The main symptoms of any form of addiction are constant thoughts about a certain type of activity, inability to enjoy other aspects of life, control and stop your behavior, anxiety when this behavior is stopped, using addiction to avoid responsibility and real actions, intense mood swings, etc.
Among all forms of addiction, the most common and socially acceptable forms are nicotine, food and computer addiction. However, they also contribute to the formation of destructive patterns of behavior, a decrease in personal effectiveness and contribute the development of various diseases. In our country there is a decrease in the number of smoking people and the formation of negative attitude to smoking in the public consciousness, especially among young people. One should note that more than 70% of students of the medical university have a negative attitude to smoking and almost all students consider smoking unacceptable among women and medical workers. Besides, the percentage of smoking senior students is significantly reduced due to the psychological support at the university's anti-smoking center and the increase of the medical knowledge volume. So, according to a survey conducted in May 2018, the percentage of smoking students studing at the senior courses was 23%, and in younger ones - 39%, indicating a rather high efficiency of work for promotion a healthy lifestyle.
However, this problem has not yet been resolved completely. According to some younger people's opinion, smoking is a marker of adulthood. Many adults suggest that this habit is a factor contributing to increased efficiency, decreased appetite, improved communication, etc. However, the harm caused by smoking to human health is much more dangerous than these conditional benefits. Food and computer addiction gradually destroys psycho-emotional condition of a person, takes him away from solving real life problems and contributes to the development of various somatic and mental disorders.
There are some factors contributing to development of addiction. There are some biological factors, associated with inheritance of organic damage to the brain, reduced tolerance to various psychoactive substances, etc. It is also necessary to take into account the socio-psychological factors including the instability of the socio-economic situation in society, erosion of moral guidelines, violation of family relations, destructive styles of education, etc.
Psychologists believe that main factors are disorders of mental regulation of the mind-body sphere, arising in early childhood, when a child interacts with his mother. The absence or deficit of maternal love and adequate child care in the first year of life leads to a disruption in the formation of mental structures responsible for the development of emotional and body competence. Extreme violation is alexithymia, being expressed in disorientation in a person's emotional-bodily state and difficulty in expressing person's own feelings. Similar disorders may occur later in life due to psychical trauma, violation of education in the family… Psychological factors include a violation of the «concept of himself», witch based on adequate self-esteem, on high level subjective life control, constructive strategy of overcoming by difficult life's situations, positive thinking, etc. The lack of formation of these competencies can contribute to the development of personal inefficiency and a tendency to addictive behavior in the event of various life problems.
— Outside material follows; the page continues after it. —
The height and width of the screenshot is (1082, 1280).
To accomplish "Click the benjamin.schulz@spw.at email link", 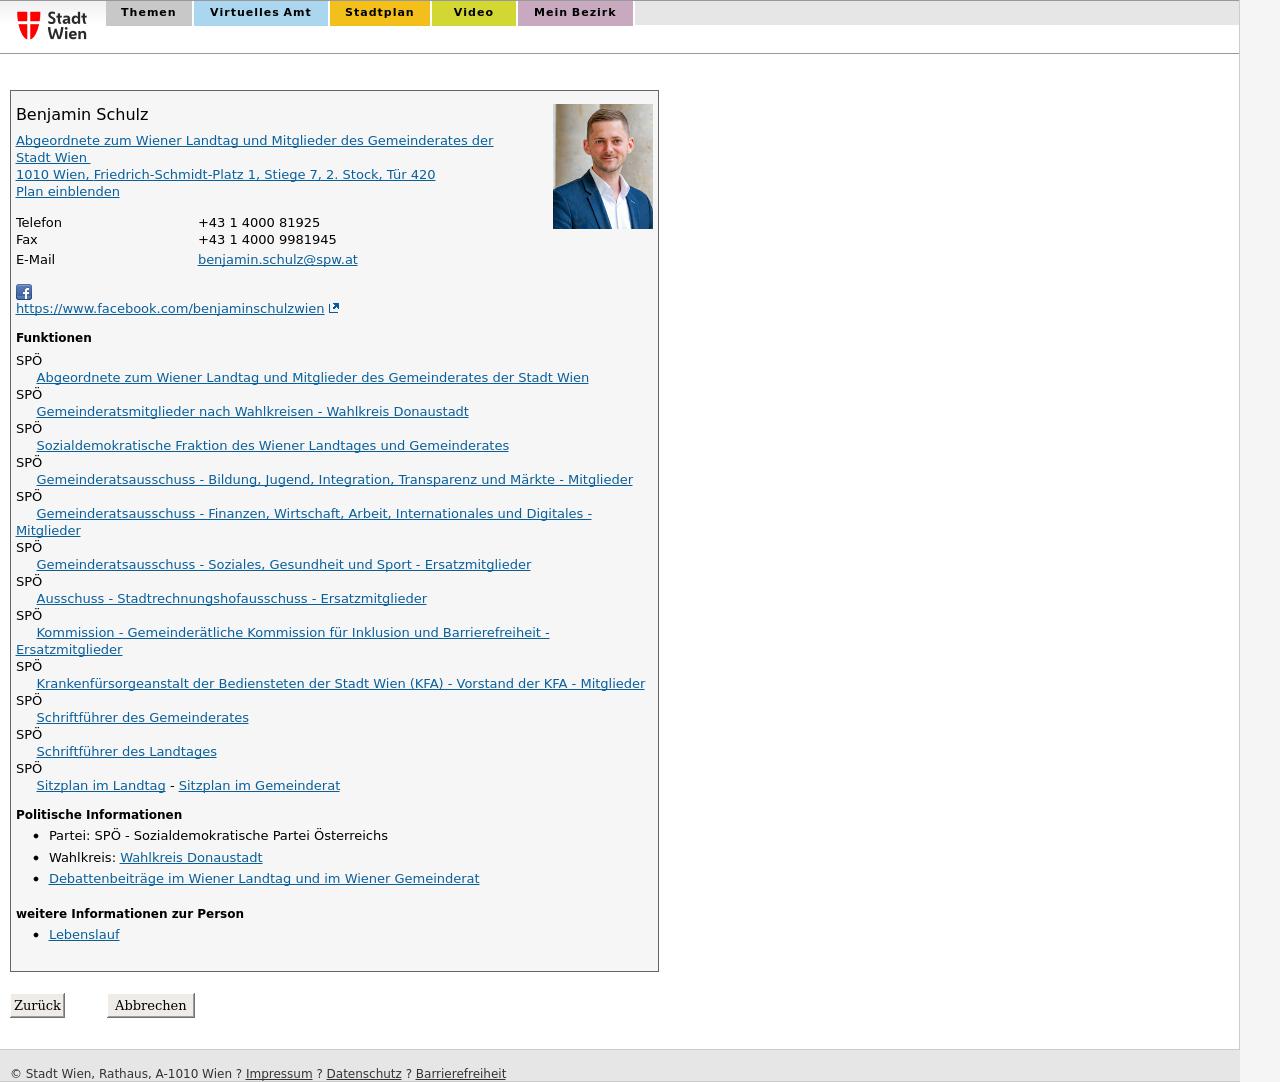I will (277, 259).
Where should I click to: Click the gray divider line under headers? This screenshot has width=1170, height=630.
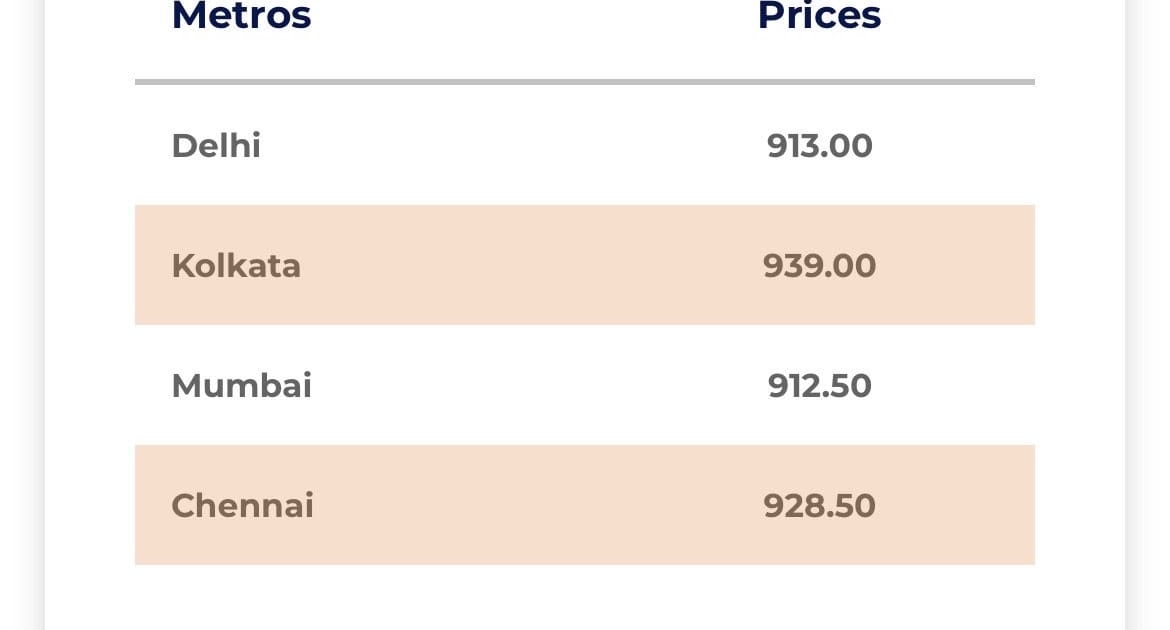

The treatment of addictions is a very difficult task, even if they have no serious biological basis. The initial stage of recovery should be awareness and acceptance of one's pathological condition. In the future, along with medical treatment, it is necessary to develop personal qualities gradually that contribute to the restoration of mental self-regulation and a constructive solution to existing psychological problems. With pronounced long-term addictions, this can be achieved by persistent long-term psychotherapeutic and drug treatment, at the initial stages and mild manifestations, familiarization with psycho-educational and medical information, as well as attending individual and group psycho-correctional courses. The most important condition for recovery is the patient's motivation for treatment.